* SOURCE TEXT:
Inside the homes, gardens, and community spirit behind the Valley’s signature tour
By Lisa Coburn
Tickets are now on sale for one of the Greenbrier Valley’s most beloved traditions, the Greenbrier Valley Home and Garden Tour, returning Saturday, June 13, from 10 a.m. to 4 p.m. This year marks its 40th year of opening private homes and gardens across Lewisburg and White Sulphur Springs to the public.
From the start, this event has always been about more than beautiful spaces. It’s about the people who quietly shape the character of these towns year after year.
The tour is presented by members and friends of five local garden clubs: the Bluebell, Greenbrier Gardeners, Lewisburg House and Garden, Old White, and Savannah Garden Clubs, continuing a long-standing tradition of community-led beautification that can be seen in everything from downtown flower barrels to carefully tended public spaces throughout the valley.
Tickets are available now through Garden Club members, the Greenbrier Valley Visitor Center in Lewisburg, Gillespie’s Floral and Productions in White Sulphur Springs. The General Lewis Inn will offer ticket sales on the day of the event, with additional day-of-tour sales at each home. More information can also be found on the Greenbrier Valley Home and Garden Tour Facebook page and greenbriervalleyhomeandgardentour.com.
This year’s tour offers an especially rich mix of spaces, from elegant historic residences and thoughtfully restored homes to mid-century living spaces, working studios, and gardens that range from formal symmetry to relaxed, wild beauty filled with color and texture.
For Katie Ickes, chair of marketing and publicity for the event, assisted by her daughter, Mary Claire Ickes-Warden, the tour’s meaning runs much deeper than its visual appeal.
She described the heart of the event in a way that felt like a reminder of something often overlooked, the everyday effort behind the beauty visitors enjoy.

* EXTRACTED MATERIAL:
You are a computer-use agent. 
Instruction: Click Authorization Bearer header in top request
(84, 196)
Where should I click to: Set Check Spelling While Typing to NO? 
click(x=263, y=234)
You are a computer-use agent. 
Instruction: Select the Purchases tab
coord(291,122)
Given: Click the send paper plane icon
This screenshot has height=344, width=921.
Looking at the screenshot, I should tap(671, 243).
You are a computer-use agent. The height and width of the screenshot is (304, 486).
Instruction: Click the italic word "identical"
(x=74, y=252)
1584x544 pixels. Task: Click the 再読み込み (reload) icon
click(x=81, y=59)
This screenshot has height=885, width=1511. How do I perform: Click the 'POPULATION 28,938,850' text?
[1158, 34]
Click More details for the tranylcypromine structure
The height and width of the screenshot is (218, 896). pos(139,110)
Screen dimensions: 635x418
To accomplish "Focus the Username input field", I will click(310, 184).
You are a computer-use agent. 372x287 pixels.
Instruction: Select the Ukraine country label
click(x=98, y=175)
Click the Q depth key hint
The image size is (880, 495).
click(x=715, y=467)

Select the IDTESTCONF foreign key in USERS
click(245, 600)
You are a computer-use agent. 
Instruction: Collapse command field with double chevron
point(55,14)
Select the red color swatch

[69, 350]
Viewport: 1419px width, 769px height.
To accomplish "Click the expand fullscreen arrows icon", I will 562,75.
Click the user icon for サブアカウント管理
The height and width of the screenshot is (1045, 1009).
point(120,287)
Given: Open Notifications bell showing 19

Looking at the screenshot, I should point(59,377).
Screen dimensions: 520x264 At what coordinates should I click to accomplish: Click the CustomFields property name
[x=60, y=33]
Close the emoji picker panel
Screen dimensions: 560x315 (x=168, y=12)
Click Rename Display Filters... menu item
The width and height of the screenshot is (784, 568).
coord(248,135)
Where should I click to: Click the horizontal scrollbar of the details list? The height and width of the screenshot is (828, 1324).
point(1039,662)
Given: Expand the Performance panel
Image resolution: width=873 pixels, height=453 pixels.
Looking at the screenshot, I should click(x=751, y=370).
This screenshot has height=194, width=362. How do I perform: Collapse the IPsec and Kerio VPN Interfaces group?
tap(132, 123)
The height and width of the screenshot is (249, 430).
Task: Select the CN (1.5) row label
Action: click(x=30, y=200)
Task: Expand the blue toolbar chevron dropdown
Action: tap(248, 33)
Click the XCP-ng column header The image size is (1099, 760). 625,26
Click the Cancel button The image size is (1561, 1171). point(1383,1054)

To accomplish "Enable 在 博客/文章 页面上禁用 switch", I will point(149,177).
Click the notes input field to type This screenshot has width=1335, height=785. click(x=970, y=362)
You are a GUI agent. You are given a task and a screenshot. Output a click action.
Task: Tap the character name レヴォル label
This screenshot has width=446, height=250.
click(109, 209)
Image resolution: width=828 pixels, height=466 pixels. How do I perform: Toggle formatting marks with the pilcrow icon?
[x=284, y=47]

* WORK INSTRUCTIONS:
1. In the article about the home and garden tour, where will tickets be sold on the day of the event?
2. From the article about the home and garden tour, extract the passage from "This year’s tour" to "beauty visitors enjoy." word for word.
The material is separate from the article about the home and garden tour.

* SOLUTION SET:
1. At the General Lewis Inn, with more day-of-tour sales at each home.

2.
This year’s tour offers an especially rich mix of spaces, from elegant historic residences and thoughtfully restored homes to mid-century living spaces, working studios, and gardens that range from formal symmetry to relaxed, wild beauty filled with color and texture.
For Katie Ickes, chair of marketing and publicity for the event, assisted by her daughter, Mary Claire Ickes-Warden, the tour’s meaning runs much deeper than its visual appeal.
She described the heart of the event in a way that felt like a reminder of something often overlooked, the everyday effort behind the beauty visitors enjoy.